### STATED TASK
Write out every line of text in the items below word for word, leaving out the pictures.

== EXTRACTED MATERIAL ==

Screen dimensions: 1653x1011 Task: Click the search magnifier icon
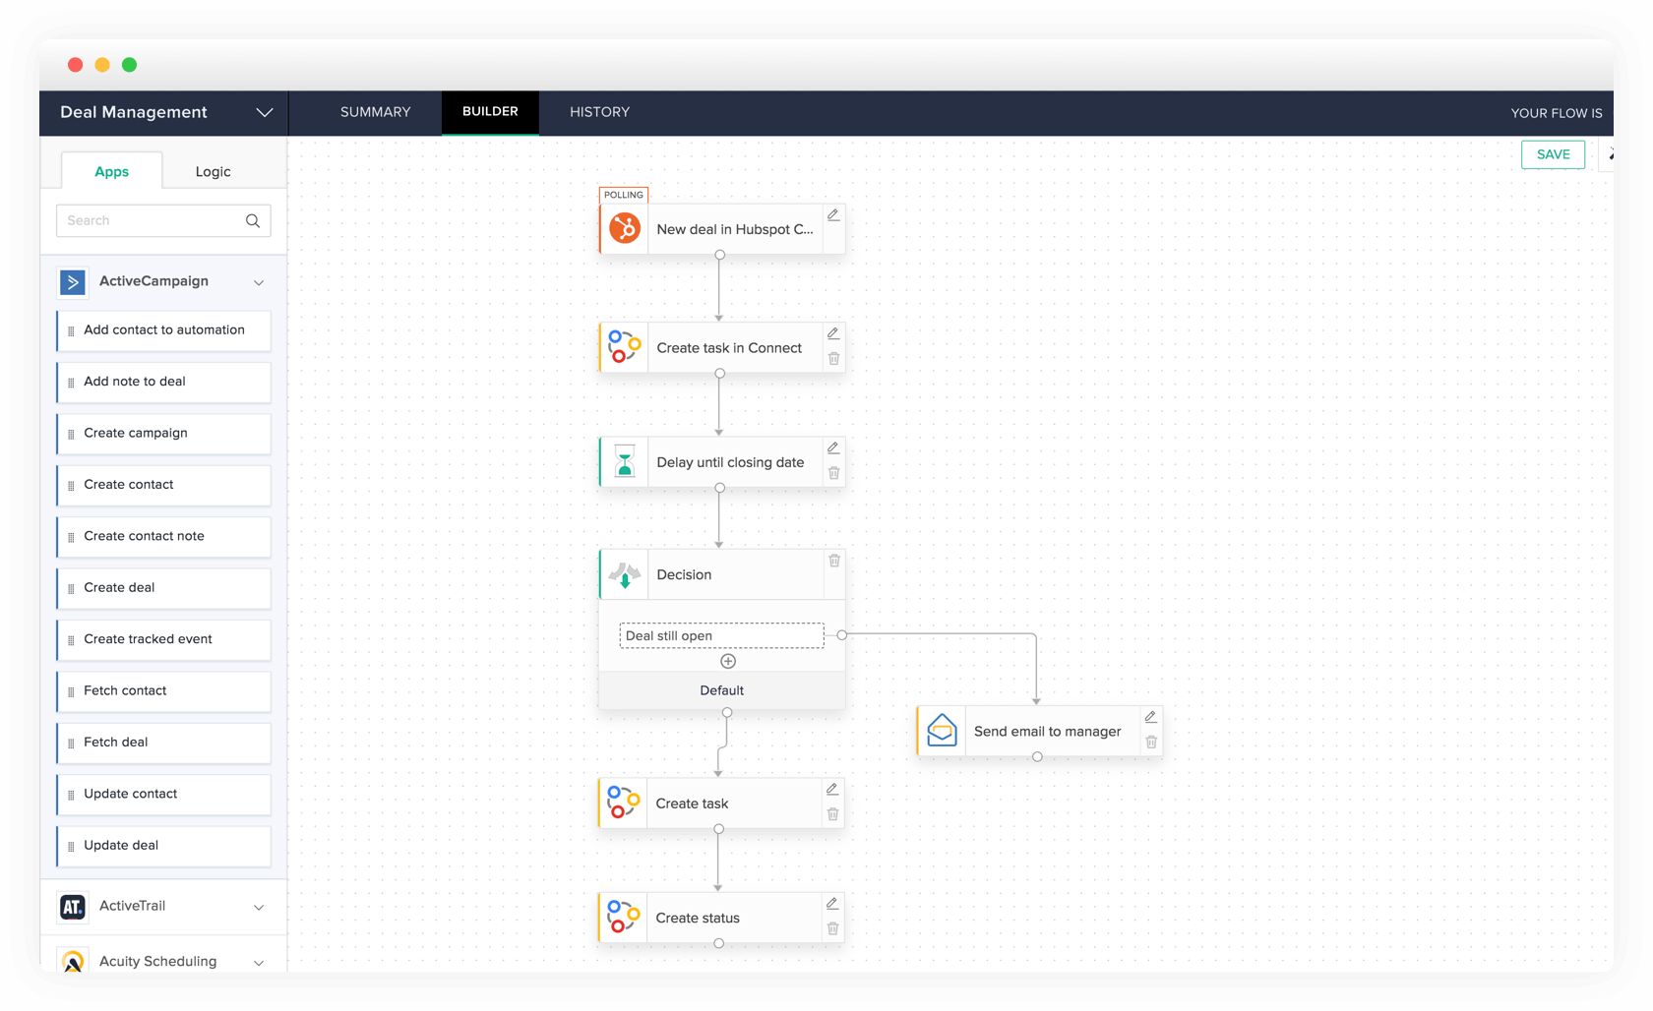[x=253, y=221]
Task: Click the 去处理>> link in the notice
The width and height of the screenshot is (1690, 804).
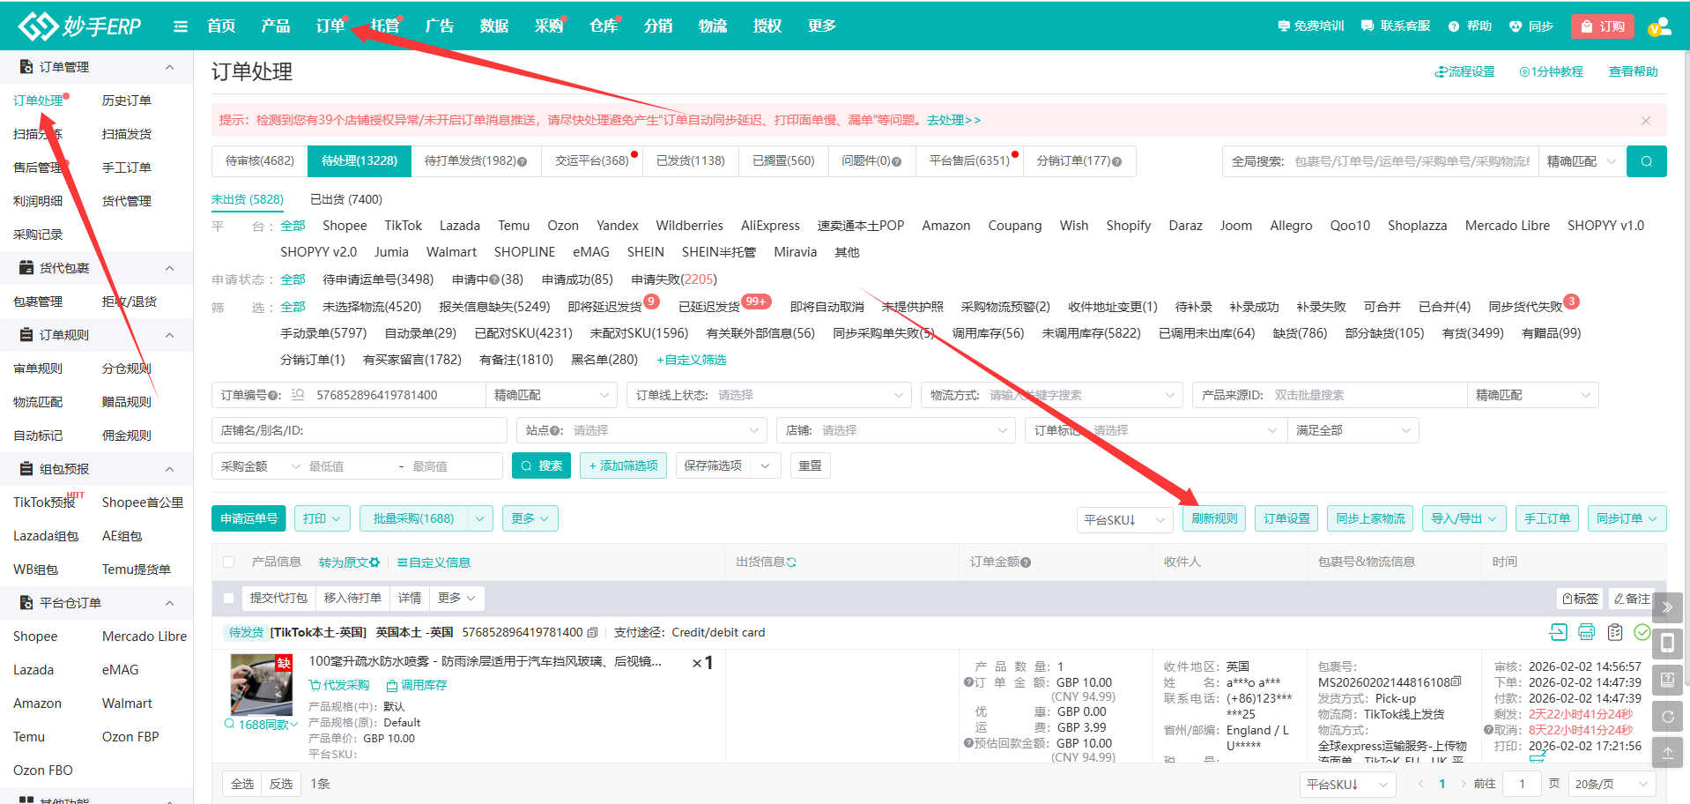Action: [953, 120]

===

### FULL OUTPUT
Screen dimensions: 1653x1011 Task: Click the search magnifier icon
[x=253, y=221]
Task: Click the 去处理>> link in the notice
The width and height of the screenshot is (1690, 804).
Action: [953, 120]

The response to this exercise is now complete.